Normally, services started with Systemd are given a "clean" environment that does not inherit from the user session. This is by design and it is a good default.
However, I've written some services for myself (e.g. ~/.config/systemd/user/foo.service) where it would be convenient to inherit the environment variables I set up in my X session, such as XDG_DATA_HOME.
I do not want to have to hard code the values of environment variables into each service.
Is there some way to indicate to systemd that I do want to inherit the environment in which user services are started?
Or at least (and maybe better) can I whitelist specific environment variables to be inherited?
Currently my environment variables are configured in a POSIX shell script that I source in both ~/.xsessionrc (and its non-Debian equivalents) for X and ~/.profile for the shell.
If it helps, I am willing to move this config to ~/.pam_environment, but this will require some fragile hacking. My OS-provided (Debian) configuration for my chosen display manager (LightDM) sets user_readenv=0 in pam_env.so, so I would have to make a systemwide configuration change that I would then have to worry about keeping synchronized and correct after package updates.

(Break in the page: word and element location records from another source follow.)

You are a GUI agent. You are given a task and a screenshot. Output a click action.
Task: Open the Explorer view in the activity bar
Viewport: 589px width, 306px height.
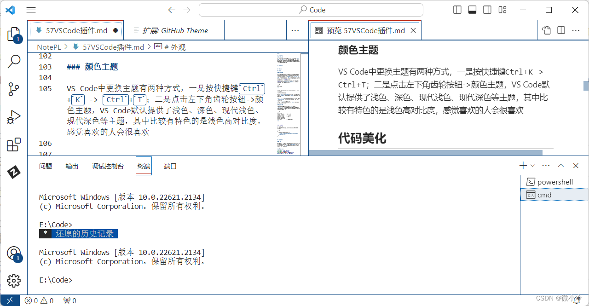[14, 35]
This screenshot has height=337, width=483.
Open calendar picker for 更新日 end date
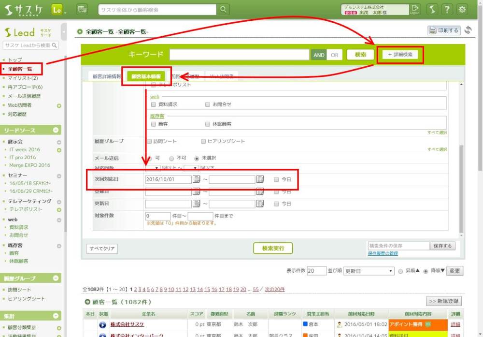260,204
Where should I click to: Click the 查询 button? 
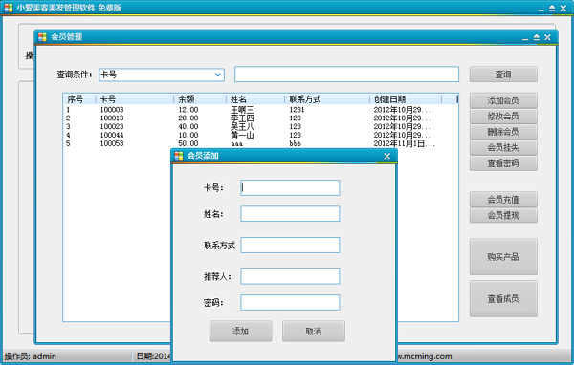(503, 75)
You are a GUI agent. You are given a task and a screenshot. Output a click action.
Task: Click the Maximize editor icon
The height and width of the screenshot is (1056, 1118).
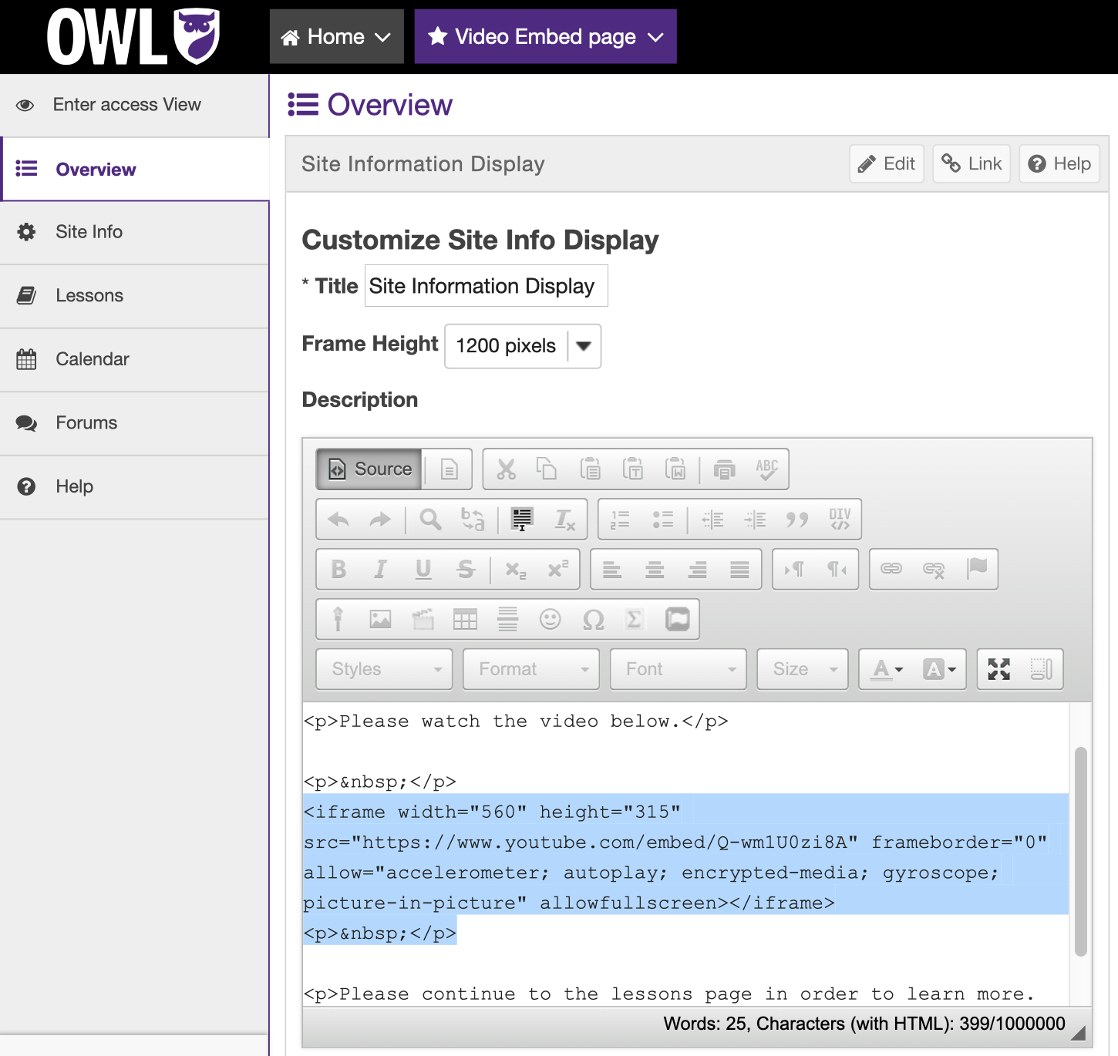pos(998,669)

Of course, I could submit a patch to the Debian package that changes this default, but it's probable that the default is the way it is for a good reason, and I doubt my own selfish use case would be enough to convince them to except such a patch.
Another option is to change from ExecStart=foo -a -b to ExecStart=sh -c 'exec foo -a -b'. This is somewhat distasteful, because I have had problems in the past with Systemd losing track of the foo process, thinking it had successfully exited when in fact it had crashed with a non-zero exit status. Maybe I "did it wrong" and could try it again. But this feels like even more of a kludge than using PAM env, and I'd prefer to avoid it if possible.